--- START ---
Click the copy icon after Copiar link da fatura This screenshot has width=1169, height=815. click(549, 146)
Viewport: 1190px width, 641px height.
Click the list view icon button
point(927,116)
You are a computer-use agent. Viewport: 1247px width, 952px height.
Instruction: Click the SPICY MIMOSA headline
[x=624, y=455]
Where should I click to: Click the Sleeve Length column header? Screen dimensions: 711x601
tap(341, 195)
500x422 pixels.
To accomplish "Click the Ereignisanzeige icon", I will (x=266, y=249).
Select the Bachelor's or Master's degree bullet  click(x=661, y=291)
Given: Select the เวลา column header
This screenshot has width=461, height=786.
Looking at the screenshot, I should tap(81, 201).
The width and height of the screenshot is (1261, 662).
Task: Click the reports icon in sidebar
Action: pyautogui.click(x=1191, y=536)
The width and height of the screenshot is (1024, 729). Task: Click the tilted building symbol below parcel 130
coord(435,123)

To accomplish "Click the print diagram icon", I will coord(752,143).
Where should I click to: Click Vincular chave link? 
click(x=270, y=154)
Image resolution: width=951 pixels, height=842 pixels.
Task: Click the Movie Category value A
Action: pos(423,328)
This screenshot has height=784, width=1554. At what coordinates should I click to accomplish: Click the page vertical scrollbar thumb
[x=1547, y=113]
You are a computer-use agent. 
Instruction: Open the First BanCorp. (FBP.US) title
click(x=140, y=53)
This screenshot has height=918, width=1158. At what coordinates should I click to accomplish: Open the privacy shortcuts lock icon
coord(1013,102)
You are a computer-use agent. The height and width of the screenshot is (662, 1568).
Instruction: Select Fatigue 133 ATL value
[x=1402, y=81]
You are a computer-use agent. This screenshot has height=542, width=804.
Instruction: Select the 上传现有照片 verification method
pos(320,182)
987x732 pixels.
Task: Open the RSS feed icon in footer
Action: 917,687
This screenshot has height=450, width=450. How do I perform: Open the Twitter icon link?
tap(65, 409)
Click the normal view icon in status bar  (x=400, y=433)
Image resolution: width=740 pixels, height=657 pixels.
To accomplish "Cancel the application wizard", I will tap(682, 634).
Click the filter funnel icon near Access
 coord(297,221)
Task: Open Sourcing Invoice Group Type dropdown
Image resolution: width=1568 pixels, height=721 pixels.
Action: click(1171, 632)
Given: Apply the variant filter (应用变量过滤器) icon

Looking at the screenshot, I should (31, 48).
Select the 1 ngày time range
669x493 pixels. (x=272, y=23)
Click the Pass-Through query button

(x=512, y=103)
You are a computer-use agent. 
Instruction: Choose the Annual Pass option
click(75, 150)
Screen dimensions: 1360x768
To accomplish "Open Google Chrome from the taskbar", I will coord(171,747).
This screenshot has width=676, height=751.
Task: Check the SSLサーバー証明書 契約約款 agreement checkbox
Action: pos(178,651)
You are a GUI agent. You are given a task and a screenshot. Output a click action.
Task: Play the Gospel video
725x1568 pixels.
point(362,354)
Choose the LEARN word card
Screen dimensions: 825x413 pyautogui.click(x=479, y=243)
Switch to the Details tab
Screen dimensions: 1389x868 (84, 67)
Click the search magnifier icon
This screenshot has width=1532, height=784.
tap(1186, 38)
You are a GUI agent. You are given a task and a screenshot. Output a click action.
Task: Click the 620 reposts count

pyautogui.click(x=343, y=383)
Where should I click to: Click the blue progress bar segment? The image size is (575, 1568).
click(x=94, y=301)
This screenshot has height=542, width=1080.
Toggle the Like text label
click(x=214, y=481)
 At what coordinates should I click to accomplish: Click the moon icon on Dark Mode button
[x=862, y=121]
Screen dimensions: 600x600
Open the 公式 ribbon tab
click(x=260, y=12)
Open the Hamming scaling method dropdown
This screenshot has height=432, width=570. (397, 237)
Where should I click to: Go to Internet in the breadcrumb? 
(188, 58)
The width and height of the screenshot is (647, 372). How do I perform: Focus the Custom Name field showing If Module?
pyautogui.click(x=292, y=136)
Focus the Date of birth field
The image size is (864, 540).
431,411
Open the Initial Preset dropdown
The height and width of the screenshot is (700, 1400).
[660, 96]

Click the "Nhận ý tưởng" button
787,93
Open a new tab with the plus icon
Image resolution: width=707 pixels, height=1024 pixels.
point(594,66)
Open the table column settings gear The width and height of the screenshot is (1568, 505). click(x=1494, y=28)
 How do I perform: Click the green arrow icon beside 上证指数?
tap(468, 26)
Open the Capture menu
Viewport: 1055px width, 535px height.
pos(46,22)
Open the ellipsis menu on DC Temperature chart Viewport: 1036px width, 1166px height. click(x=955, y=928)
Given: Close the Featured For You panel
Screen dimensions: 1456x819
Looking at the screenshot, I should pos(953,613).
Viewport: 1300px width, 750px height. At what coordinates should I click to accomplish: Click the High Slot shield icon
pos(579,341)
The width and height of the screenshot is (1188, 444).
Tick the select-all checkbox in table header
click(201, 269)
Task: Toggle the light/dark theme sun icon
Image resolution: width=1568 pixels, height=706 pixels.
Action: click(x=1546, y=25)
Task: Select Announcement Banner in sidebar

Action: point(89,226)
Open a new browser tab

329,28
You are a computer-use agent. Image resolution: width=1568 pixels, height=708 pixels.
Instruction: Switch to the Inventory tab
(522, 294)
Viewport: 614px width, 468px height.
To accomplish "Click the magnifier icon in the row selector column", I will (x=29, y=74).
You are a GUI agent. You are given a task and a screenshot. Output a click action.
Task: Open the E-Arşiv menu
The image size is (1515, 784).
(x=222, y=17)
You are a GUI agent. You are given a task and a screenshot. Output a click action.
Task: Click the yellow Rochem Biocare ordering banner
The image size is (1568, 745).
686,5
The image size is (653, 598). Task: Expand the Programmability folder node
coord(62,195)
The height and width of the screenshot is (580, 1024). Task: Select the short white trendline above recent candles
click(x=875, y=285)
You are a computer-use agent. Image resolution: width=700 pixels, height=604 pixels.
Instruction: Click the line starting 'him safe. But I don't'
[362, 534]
--- END ---
Nothing but a number is expected here: the number of lines in the entries that include the word "magnifier".

● **Answer for the task**:
2